#### [RECORDS FOR PROCESSING]
>>>>

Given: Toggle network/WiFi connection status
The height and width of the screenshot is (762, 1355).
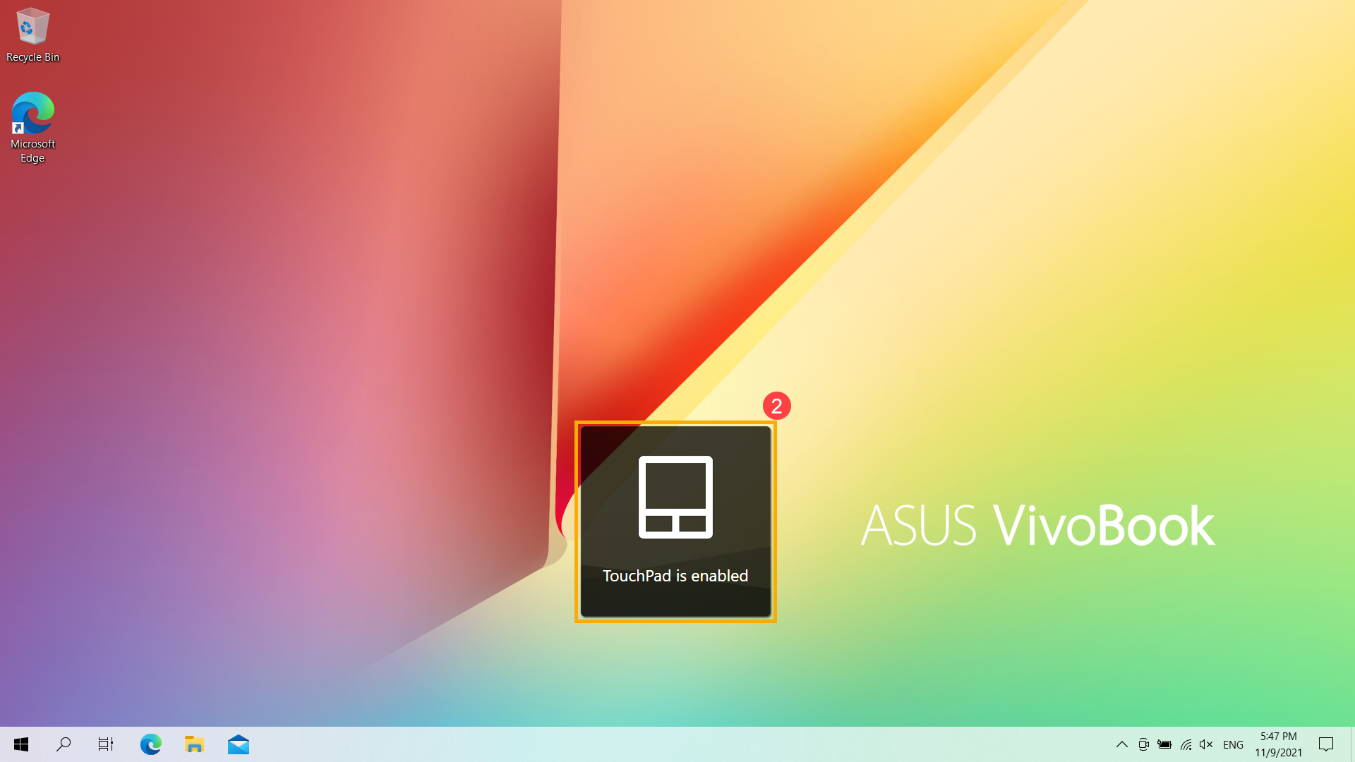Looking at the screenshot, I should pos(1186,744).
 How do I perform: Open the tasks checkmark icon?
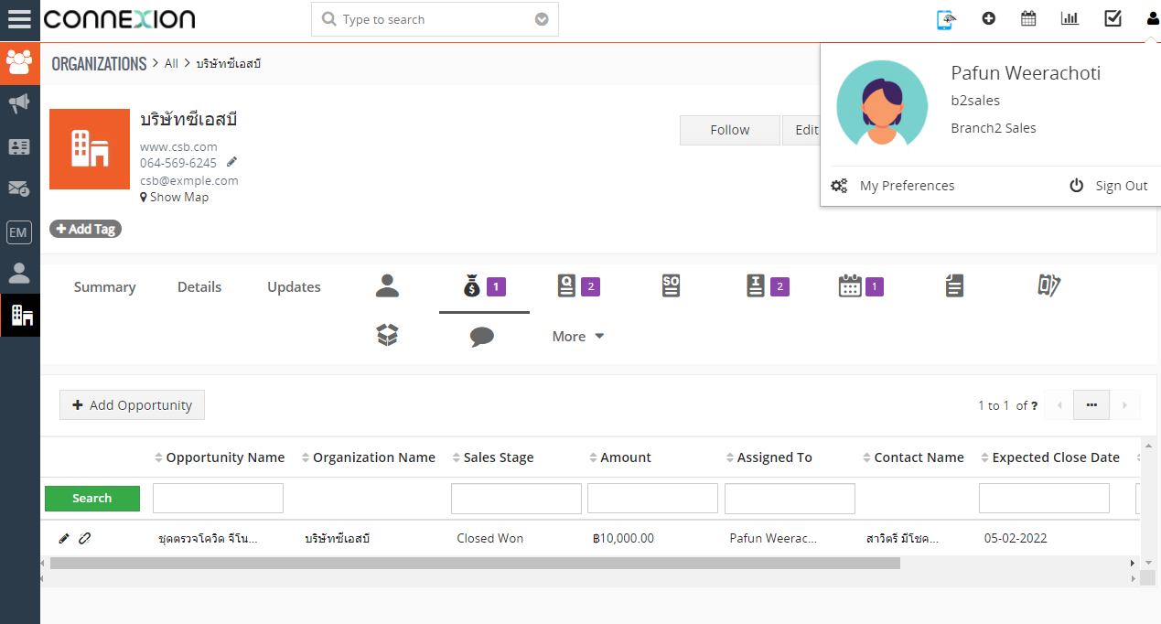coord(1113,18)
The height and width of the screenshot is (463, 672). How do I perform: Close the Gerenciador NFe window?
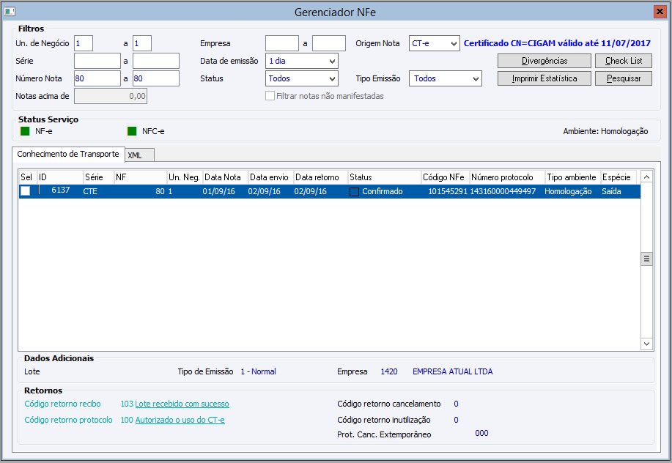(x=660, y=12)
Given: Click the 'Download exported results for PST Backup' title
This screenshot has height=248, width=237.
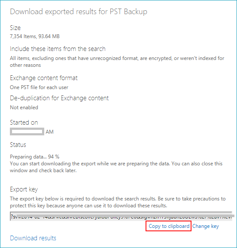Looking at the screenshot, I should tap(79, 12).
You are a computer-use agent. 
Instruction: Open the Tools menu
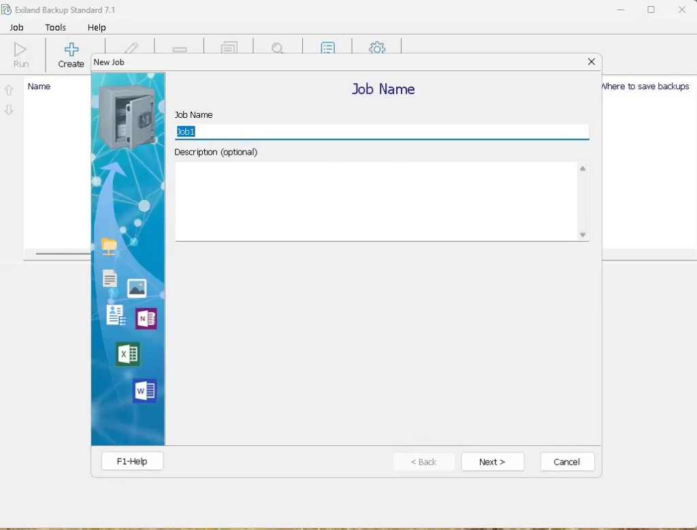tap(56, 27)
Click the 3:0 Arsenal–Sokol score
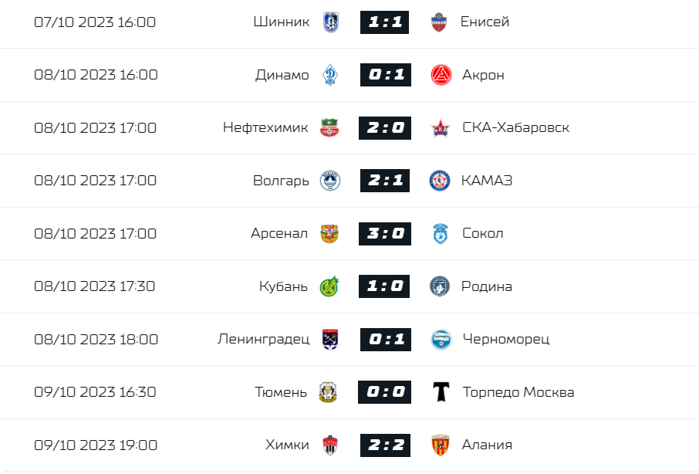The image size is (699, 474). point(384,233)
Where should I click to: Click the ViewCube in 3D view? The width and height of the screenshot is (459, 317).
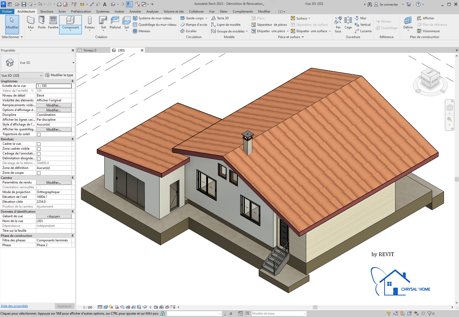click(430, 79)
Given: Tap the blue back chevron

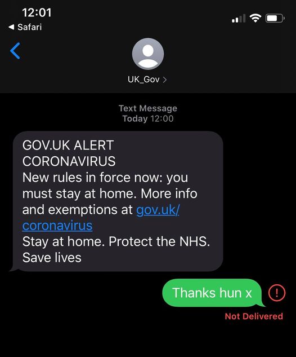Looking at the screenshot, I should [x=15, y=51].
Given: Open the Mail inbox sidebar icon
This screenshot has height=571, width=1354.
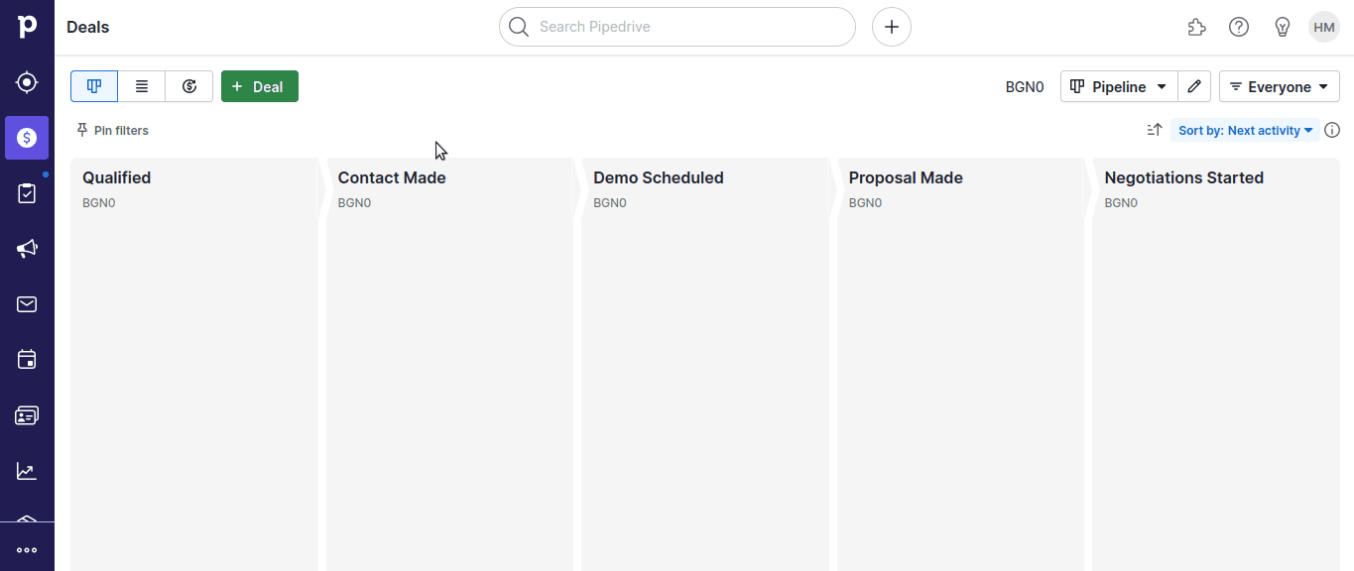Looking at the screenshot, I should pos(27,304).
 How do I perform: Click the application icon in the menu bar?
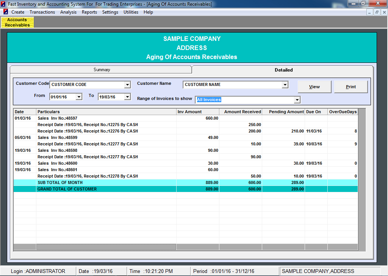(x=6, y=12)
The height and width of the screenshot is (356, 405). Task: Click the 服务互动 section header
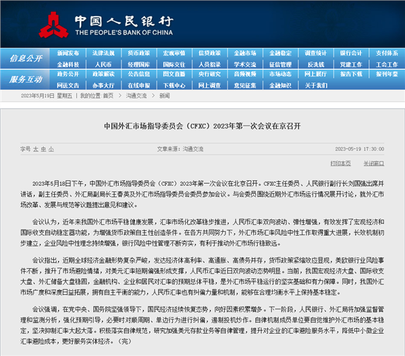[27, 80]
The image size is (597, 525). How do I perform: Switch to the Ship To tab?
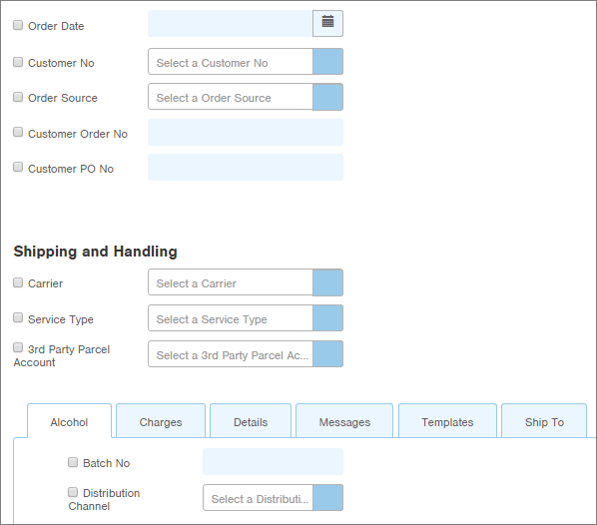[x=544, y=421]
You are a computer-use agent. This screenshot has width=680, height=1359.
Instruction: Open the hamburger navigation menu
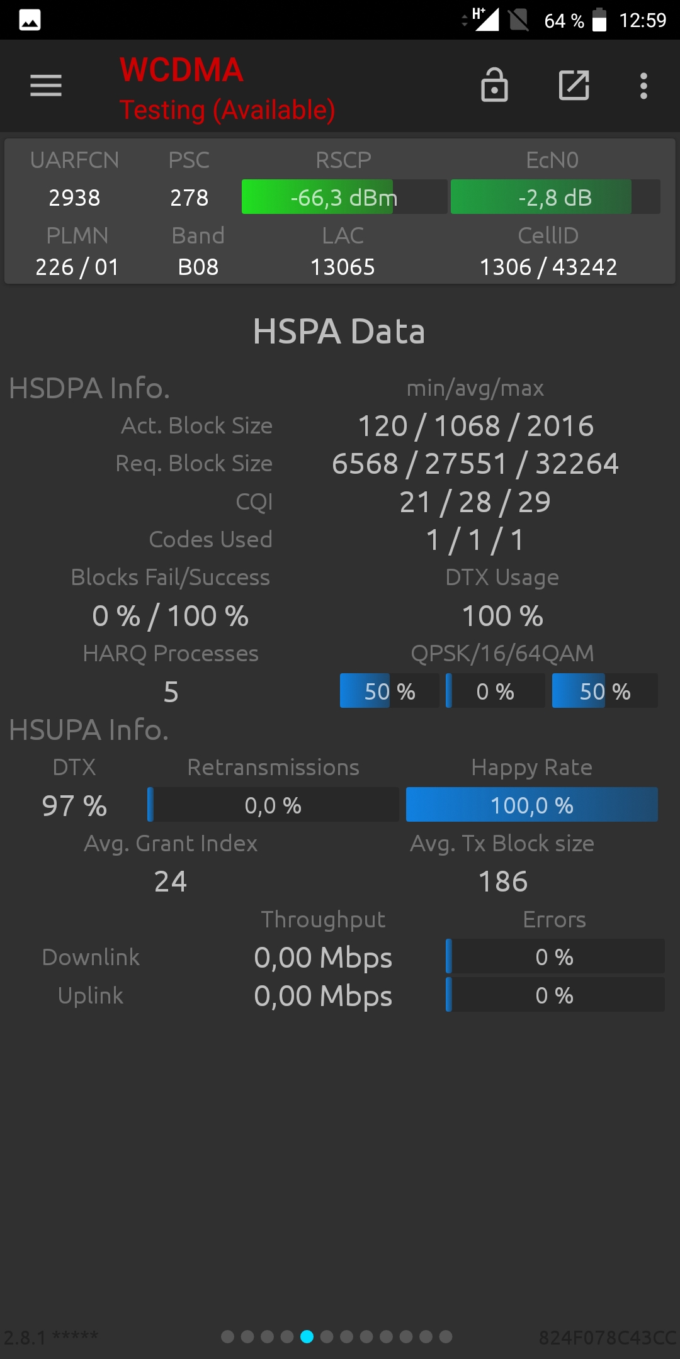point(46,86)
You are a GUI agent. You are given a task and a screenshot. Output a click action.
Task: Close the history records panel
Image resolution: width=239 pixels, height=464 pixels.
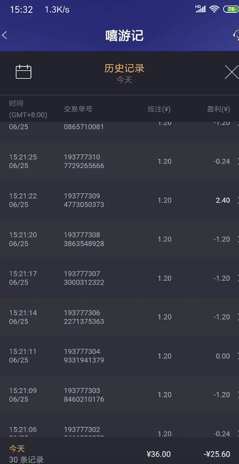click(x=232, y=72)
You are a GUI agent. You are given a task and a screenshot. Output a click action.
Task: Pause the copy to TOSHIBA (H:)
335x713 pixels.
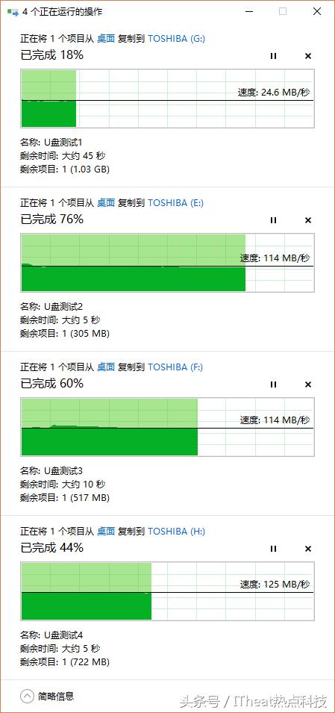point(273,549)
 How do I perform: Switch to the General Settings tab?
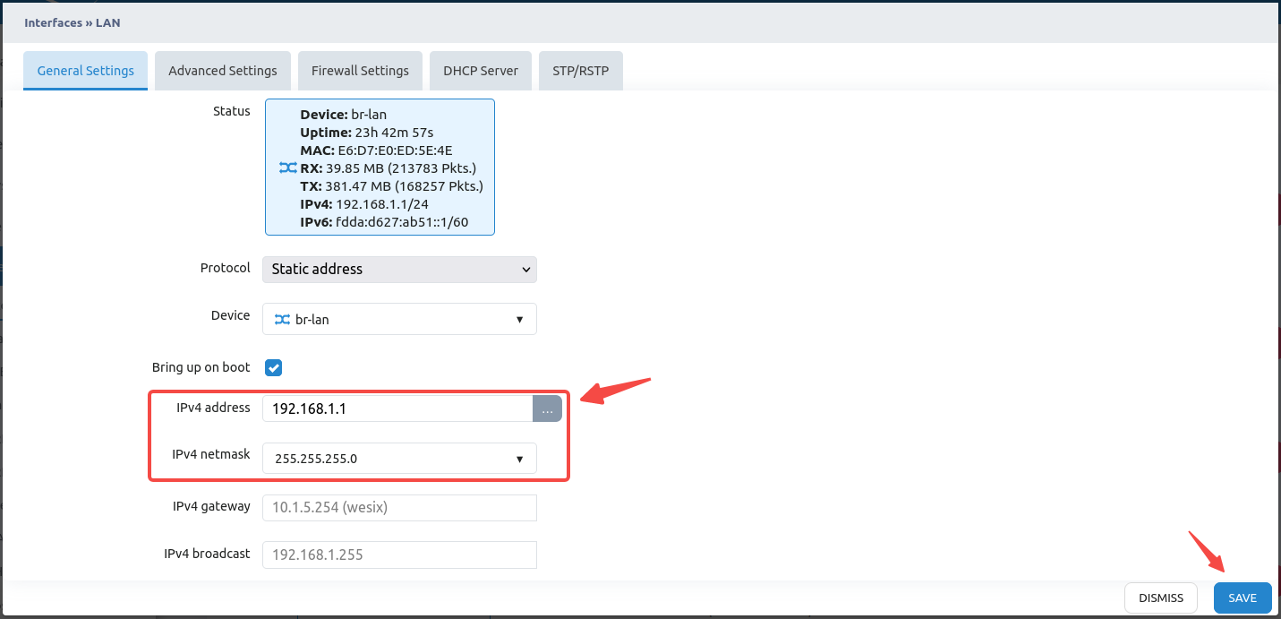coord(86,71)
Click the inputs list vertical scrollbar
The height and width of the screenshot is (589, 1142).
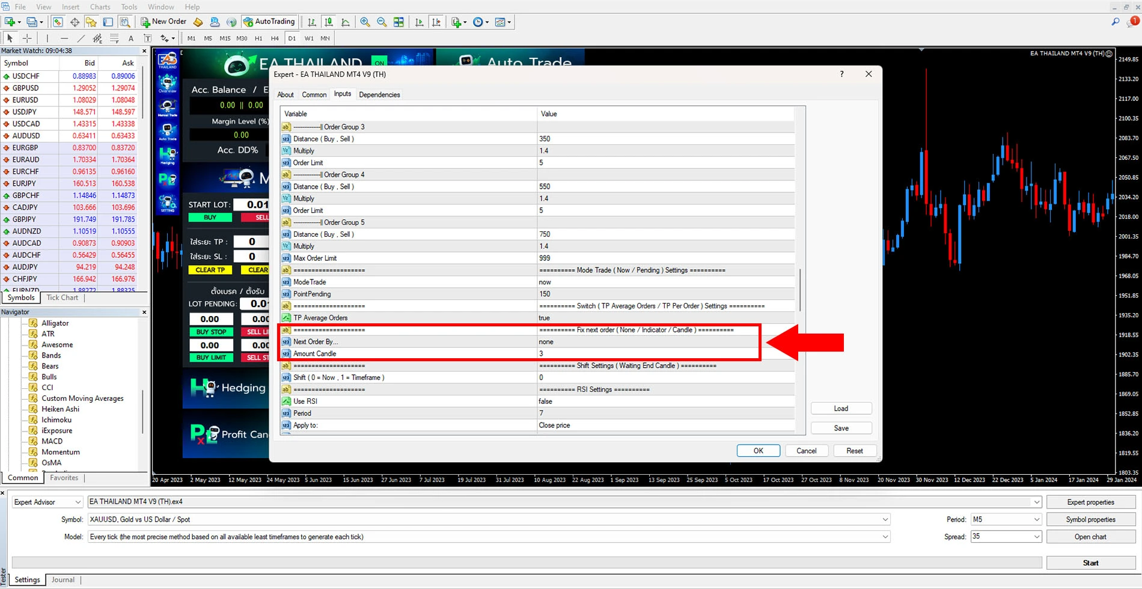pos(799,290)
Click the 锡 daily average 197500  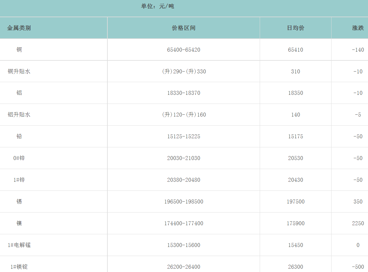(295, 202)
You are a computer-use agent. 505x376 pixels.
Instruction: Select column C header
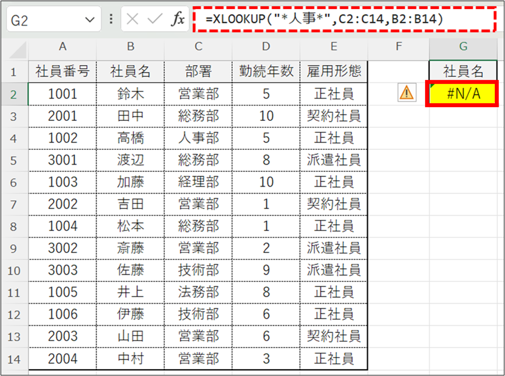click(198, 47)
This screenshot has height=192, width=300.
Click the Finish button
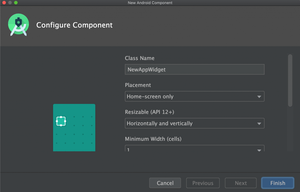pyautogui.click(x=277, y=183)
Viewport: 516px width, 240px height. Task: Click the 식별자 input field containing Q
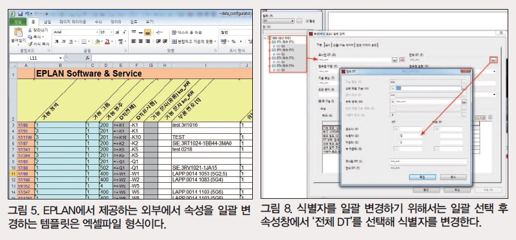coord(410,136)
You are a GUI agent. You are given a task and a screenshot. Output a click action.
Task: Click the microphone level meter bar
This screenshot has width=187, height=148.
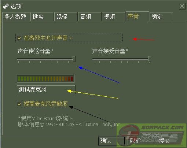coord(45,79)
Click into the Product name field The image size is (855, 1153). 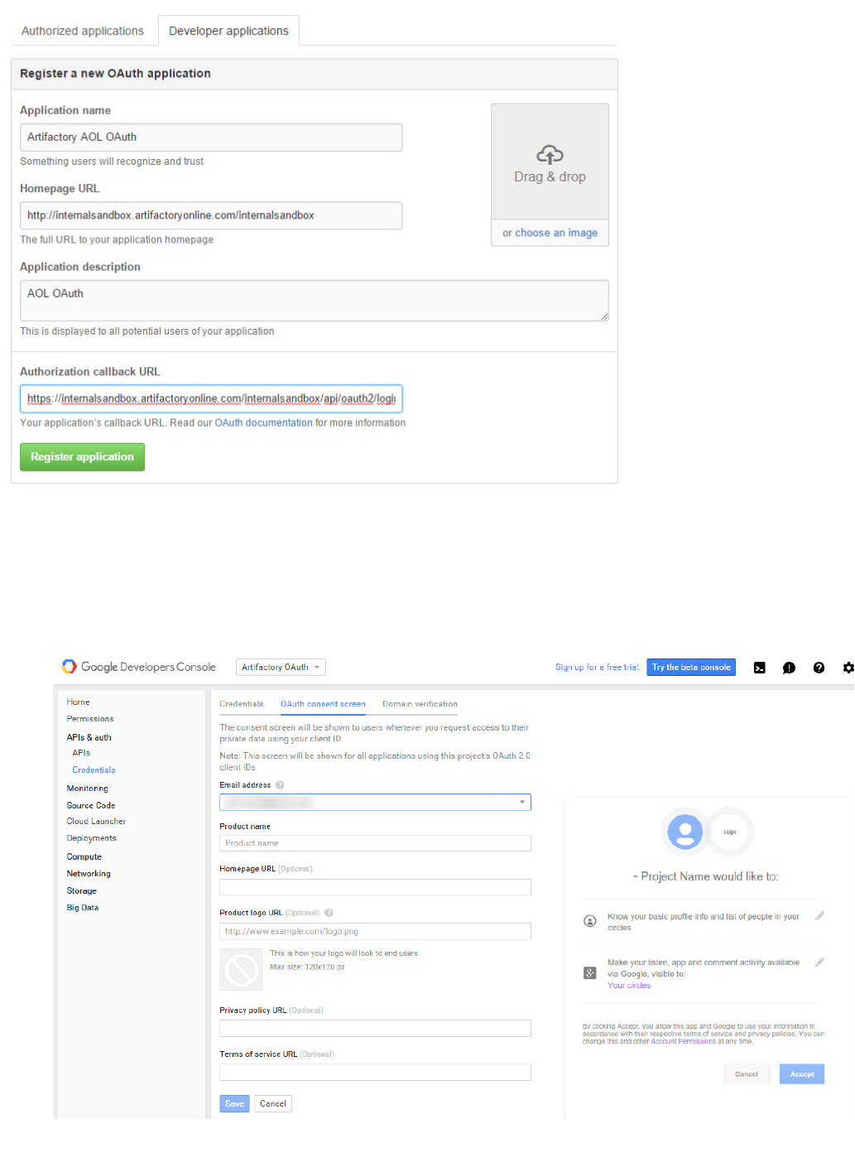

<<<<

#### [TO DO]
Please return every line of the records above that contains the word "computer".

#### [THE COMPLETED TASK]
You are a computer-use agent. 
You are a computer-use agent. This screenshot has width=680, height=1359.
You are a computer-use agent. 505x376 pixels.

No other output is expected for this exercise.